Their discussion of how the politics and bureaucratic maneuvering worked to create the USCT will be especially helpful to undergraduate students and readers looking for an introduction to the role of African American soldiers and sailors. Luke and Smith cover the combat history of the USCT through its major battles, starting with the 54th Massachusetts Volunteer Regiment leading the attack on Battery Wagner on July 18, 1863. Although this doomed attack, familiar to the public through the movie Glory (1989), is once again highlighted as the great example that black [End Page 93] soldiers would fight, the authors also dramatize less familiar but heroic engagements, for example, at the Mississippi River fortifications of Port Hudson and Milliken’s Bend, both in Louisiana.
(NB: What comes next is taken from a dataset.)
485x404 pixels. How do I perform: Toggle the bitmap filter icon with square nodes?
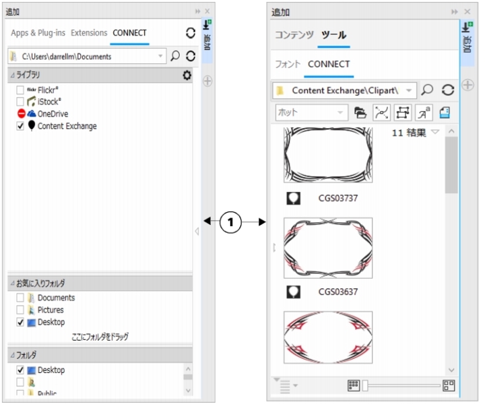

While honoring deserving Union officers, they readily depict the poor leadership of other commanders, sometimes stemming from sheer stupidity, too often from blatant racism, that resulted in wasted black lives at the Battle of the Crater in Virginia on July 30, 1864, and the Battle of Olustee, Florida, on February 20, 1864. The authors’ coverage of these engagements is concise and dramatic, and for this book quite sufficient. Civil War buffs who want all the details can find the specific military maneuvers in Noah Trudeau’s Like Men of War: Black Troops in the Civil War, 1862–1865 (Boston: Little, Brown, 1998) or the encyclopedic USCT history, Freedom by the Sword: The U.S. Colored Troops, 1862–1867, by William Dobak (Washington, D.C.: U.S. Army Center of Military History, 2011). Luke and Smith recount the Battle of New Market Heights on September 29, 1864, during the Richmond-Petersburg campaign, at which fourteen soldiers of the USCT earned the Medal of Honor. But to gain a blow-by-blow account and understand that the horrific casualties suffered by USCT at that battle stemmed not from the carelessness of racist officers but from misplaced confidence of officers strong in abolitionist sentiments and weak in military strategy, one should turn to James S. Price’s monograph, The Battle of New Market Heights: Freedom Will Be Theirs by the Sword (Charleston, S.C.: History Press, 2011).

Such in-depth analysis is...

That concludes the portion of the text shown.